Match on the string "series" in the entries below and return every matching line.

**Provided material**
● ● ● ● ●

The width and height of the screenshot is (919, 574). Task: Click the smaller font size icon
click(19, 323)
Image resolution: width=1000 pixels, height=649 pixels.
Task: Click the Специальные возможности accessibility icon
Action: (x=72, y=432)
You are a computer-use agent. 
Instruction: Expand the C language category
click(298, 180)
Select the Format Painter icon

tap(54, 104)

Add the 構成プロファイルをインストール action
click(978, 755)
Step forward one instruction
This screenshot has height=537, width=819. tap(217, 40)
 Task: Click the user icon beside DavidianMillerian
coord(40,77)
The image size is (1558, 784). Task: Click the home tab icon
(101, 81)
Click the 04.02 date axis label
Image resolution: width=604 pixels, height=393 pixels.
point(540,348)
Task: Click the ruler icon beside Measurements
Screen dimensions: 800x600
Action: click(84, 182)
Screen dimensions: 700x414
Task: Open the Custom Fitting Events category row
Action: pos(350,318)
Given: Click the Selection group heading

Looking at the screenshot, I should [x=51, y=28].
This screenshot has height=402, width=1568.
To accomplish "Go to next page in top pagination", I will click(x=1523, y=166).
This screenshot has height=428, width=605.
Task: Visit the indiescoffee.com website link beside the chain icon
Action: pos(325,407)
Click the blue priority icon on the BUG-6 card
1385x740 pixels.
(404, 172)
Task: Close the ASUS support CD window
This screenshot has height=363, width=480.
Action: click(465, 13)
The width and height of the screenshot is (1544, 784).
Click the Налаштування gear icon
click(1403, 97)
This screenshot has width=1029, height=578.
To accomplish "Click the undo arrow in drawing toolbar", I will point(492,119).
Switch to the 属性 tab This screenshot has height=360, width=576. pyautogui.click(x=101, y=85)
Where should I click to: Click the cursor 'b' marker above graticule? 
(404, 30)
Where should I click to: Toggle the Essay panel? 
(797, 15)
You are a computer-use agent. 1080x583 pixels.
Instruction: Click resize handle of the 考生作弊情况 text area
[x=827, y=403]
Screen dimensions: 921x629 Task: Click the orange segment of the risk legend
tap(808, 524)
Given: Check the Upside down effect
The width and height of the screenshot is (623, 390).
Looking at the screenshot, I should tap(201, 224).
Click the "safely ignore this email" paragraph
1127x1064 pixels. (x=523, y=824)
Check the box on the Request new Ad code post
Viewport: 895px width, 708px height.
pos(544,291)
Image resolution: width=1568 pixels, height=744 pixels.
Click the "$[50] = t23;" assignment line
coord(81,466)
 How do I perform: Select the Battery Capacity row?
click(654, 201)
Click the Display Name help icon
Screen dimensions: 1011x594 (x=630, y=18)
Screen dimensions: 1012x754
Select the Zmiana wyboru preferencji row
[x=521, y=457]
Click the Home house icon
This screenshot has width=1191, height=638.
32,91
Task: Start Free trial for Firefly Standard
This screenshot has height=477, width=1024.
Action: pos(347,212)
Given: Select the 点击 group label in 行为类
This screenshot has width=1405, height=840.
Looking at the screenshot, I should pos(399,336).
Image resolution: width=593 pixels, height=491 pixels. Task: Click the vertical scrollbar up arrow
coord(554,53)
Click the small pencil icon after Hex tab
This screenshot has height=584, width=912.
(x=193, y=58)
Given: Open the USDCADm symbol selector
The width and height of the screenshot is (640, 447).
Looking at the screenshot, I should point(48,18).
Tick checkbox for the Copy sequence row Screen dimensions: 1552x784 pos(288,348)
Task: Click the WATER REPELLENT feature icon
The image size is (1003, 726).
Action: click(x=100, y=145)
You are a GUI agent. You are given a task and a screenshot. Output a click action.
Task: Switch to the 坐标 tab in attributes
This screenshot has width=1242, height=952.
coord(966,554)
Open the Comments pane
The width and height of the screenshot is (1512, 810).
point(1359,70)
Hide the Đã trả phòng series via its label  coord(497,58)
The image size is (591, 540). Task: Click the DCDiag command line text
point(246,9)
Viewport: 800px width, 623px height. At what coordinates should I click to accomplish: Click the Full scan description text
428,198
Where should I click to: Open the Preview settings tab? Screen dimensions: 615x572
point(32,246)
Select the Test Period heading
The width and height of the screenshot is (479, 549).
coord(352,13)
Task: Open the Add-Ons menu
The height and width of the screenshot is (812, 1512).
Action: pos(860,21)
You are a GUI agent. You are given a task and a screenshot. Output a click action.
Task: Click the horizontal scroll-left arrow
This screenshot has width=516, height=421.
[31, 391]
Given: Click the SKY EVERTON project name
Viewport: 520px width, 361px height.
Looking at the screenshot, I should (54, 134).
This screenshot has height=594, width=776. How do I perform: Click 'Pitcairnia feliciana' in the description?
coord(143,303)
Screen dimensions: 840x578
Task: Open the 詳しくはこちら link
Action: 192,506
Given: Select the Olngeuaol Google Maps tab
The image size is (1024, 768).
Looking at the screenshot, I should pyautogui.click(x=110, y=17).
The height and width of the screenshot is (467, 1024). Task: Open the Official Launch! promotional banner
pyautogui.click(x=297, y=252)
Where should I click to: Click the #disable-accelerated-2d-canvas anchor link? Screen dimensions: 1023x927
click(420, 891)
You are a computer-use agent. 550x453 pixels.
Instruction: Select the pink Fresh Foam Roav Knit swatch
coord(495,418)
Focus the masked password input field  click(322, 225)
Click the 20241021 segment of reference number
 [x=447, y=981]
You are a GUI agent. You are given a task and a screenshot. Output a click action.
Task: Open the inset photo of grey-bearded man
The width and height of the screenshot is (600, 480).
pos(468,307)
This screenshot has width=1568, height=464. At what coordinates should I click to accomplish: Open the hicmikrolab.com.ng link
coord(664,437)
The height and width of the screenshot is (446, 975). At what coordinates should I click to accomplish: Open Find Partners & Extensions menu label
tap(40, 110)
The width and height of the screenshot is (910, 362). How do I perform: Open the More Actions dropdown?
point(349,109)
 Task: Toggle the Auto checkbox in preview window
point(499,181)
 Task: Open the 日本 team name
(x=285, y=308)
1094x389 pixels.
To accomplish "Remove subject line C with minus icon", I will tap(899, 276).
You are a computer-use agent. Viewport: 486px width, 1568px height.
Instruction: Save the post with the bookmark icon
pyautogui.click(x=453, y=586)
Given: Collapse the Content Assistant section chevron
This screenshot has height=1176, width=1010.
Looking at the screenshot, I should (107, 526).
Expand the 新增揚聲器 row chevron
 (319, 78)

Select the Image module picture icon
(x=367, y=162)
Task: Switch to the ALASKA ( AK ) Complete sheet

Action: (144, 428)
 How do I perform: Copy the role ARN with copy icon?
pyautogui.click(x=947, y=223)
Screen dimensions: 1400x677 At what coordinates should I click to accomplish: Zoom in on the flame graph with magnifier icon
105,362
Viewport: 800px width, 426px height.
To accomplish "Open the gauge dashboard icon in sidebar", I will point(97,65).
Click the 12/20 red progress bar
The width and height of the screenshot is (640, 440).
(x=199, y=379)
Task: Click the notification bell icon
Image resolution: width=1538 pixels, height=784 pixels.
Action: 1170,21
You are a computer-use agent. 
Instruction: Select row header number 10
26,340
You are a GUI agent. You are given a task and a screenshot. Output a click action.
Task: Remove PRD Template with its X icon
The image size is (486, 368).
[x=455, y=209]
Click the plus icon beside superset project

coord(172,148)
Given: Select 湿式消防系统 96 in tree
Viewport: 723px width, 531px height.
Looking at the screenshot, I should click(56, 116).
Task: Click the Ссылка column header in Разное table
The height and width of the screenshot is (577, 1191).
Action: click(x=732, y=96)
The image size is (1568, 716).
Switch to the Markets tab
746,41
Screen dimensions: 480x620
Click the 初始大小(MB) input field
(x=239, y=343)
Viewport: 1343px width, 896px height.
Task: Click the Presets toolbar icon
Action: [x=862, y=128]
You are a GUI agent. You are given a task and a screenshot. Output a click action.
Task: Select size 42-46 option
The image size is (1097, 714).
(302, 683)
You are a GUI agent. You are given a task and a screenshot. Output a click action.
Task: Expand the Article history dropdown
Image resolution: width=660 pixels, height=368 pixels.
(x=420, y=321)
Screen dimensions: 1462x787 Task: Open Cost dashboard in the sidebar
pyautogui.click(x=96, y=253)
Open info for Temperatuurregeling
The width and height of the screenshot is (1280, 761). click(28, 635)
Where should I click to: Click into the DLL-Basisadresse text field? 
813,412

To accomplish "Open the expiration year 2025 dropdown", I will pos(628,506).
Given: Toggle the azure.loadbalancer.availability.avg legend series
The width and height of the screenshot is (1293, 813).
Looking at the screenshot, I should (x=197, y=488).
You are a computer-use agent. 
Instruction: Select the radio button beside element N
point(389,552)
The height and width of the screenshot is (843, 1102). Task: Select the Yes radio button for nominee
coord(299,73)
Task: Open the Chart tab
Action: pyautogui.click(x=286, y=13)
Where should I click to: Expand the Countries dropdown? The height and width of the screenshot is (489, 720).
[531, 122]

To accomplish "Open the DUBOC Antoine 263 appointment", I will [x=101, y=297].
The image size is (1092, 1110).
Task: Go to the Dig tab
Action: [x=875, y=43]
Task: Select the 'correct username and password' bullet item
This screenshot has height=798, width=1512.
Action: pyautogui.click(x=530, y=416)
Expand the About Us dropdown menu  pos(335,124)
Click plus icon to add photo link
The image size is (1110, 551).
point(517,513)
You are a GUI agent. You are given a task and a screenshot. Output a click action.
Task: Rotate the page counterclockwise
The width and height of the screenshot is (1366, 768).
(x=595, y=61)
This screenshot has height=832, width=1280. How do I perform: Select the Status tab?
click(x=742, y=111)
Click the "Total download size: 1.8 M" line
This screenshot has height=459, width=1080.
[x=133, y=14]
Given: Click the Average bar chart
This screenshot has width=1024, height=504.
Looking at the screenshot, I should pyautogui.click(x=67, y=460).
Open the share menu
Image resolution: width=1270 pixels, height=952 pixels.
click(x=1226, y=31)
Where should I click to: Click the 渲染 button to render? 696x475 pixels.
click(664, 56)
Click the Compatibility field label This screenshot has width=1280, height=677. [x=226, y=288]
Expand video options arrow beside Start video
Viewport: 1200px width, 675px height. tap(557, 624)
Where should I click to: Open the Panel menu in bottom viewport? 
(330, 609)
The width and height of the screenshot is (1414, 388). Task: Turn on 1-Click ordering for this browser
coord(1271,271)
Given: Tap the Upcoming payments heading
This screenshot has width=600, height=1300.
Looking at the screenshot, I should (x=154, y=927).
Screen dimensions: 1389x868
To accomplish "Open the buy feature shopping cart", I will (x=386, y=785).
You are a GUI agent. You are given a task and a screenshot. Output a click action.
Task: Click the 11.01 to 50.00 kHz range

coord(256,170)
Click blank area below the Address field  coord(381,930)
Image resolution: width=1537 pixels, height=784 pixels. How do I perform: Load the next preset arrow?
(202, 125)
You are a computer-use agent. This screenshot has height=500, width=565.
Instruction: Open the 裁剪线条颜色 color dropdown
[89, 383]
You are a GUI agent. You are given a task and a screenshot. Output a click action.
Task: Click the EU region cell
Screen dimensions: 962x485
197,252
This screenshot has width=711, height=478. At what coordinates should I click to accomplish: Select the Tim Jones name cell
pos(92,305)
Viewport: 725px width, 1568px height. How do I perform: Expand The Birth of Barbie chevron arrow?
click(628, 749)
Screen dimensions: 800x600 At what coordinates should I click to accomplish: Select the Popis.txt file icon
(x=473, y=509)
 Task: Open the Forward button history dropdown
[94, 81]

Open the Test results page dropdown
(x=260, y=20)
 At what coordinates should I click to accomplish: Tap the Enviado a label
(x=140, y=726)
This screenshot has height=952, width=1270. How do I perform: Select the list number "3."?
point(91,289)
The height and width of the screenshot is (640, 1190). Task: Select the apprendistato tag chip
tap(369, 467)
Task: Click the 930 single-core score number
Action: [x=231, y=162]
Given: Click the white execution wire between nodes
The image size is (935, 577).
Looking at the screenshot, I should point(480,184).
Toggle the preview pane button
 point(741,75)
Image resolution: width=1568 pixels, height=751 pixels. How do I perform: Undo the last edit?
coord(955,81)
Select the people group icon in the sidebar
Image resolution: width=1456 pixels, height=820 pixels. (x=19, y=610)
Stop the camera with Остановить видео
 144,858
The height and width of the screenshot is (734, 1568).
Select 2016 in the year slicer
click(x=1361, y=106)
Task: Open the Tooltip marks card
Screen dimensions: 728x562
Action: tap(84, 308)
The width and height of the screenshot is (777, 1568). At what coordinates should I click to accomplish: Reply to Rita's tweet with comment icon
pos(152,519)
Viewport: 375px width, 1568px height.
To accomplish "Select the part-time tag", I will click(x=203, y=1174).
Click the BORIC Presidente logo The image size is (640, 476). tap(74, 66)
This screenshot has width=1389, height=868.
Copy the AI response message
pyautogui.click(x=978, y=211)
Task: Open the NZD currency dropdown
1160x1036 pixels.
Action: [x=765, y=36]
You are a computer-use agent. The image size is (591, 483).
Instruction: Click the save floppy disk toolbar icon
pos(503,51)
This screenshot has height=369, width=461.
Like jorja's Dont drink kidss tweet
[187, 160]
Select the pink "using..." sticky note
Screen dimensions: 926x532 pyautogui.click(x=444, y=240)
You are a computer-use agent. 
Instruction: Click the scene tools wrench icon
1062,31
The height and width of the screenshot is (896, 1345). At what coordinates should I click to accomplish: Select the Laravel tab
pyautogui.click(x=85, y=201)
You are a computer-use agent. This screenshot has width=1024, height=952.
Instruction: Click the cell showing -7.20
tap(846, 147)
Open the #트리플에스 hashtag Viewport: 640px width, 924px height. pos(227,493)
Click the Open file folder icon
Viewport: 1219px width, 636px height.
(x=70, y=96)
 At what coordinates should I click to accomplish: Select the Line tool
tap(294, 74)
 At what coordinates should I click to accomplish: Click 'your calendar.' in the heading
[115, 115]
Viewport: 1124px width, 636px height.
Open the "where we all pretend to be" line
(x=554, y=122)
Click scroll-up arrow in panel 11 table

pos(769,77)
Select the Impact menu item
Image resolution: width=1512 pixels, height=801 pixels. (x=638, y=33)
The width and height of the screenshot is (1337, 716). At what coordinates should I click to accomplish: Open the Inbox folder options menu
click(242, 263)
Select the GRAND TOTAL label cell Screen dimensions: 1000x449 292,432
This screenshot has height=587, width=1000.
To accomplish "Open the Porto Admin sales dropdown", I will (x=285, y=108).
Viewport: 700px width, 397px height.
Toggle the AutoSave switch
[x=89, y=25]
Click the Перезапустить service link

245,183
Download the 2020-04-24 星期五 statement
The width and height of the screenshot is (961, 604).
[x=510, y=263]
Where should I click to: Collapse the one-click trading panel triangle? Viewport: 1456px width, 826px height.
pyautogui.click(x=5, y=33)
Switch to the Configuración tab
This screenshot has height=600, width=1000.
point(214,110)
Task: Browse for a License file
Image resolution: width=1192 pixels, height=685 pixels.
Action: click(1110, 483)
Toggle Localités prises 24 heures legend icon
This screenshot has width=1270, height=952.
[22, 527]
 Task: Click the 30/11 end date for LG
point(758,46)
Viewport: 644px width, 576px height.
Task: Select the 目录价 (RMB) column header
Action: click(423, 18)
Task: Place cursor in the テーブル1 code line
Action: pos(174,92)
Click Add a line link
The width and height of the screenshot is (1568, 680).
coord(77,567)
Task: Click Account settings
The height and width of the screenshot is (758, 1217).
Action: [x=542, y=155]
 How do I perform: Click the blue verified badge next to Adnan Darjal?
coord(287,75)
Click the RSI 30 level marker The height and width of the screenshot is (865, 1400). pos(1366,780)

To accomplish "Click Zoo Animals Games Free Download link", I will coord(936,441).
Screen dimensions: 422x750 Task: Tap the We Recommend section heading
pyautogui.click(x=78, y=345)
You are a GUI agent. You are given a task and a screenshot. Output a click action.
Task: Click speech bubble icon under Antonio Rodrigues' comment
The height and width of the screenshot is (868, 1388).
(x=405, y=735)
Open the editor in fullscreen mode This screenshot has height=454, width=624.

● ● ● ● ●

**Response box**
Hide the Đã trả phòng series via its label  coord(497,58)
Given: Toggle the azure.loadbalancer.availability.avg legend series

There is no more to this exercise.